Material to process:
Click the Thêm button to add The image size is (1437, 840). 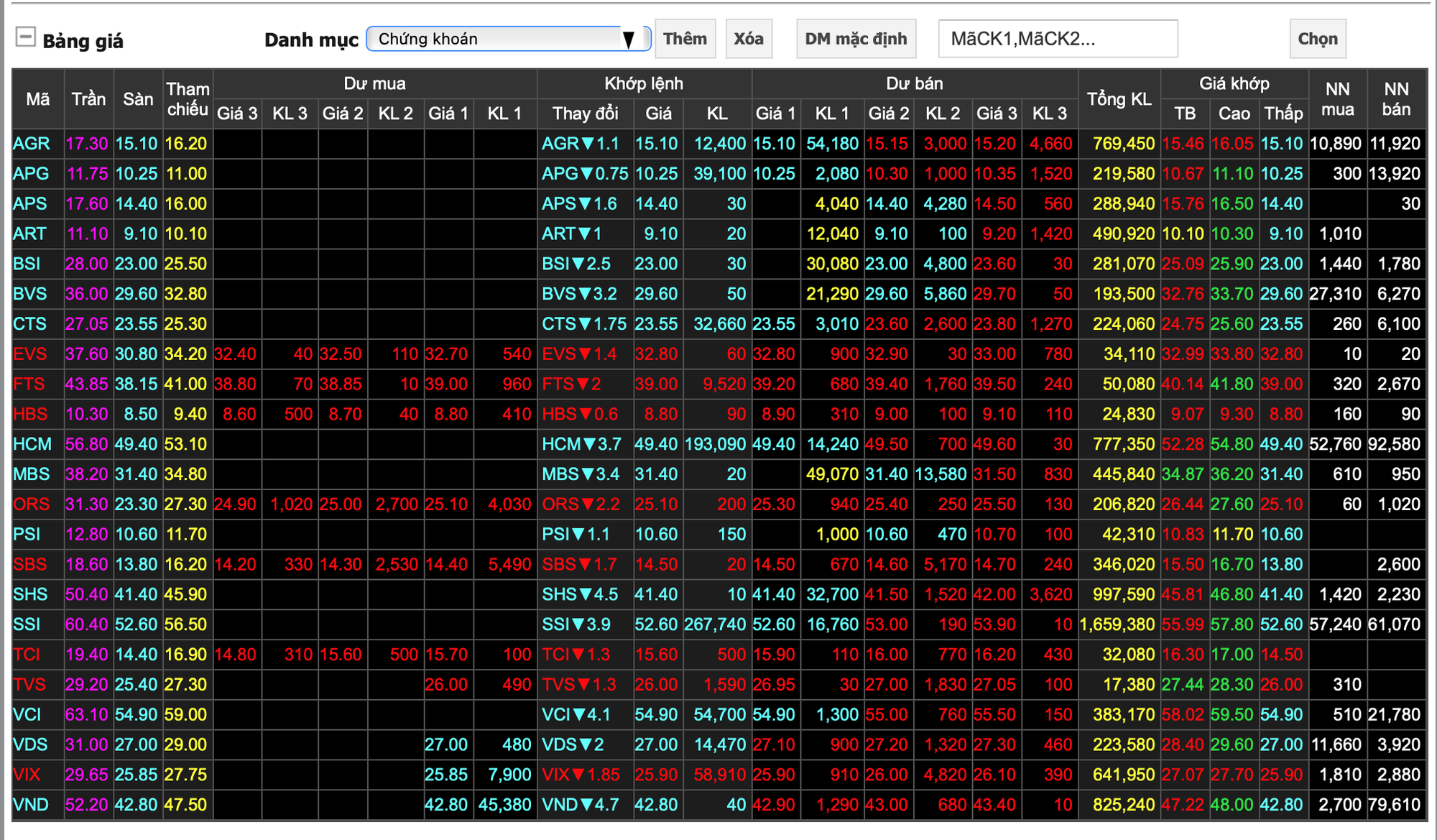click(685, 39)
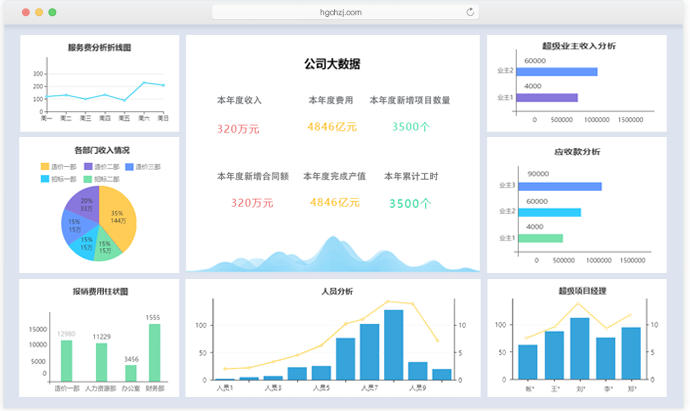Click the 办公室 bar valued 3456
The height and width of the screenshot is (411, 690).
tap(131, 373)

* * *

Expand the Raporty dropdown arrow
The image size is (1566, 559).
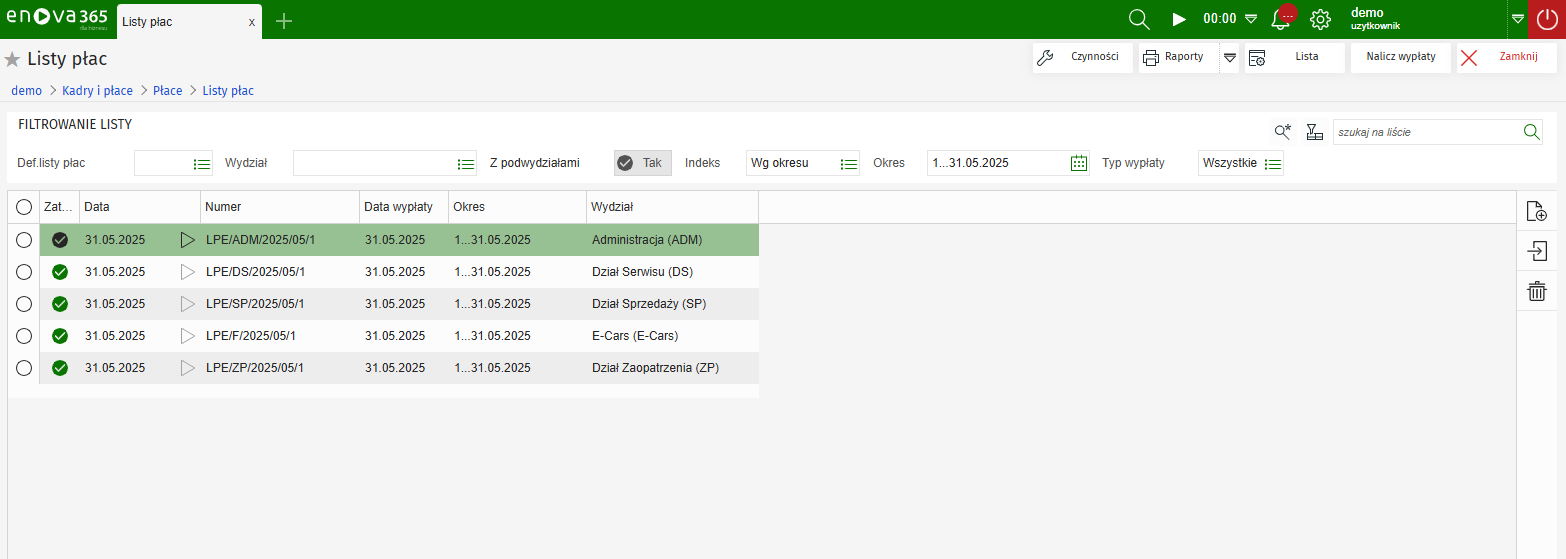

Exercise requirements:
The expected output is exactly the lines of the listing above between the line holding "Expand the Raporty dropdown arrow" and the line holding "The image size is (1566, 559).", inclusive.

Response box:
Expand the Raporty dropdown arrow
The image size is (1566, 559).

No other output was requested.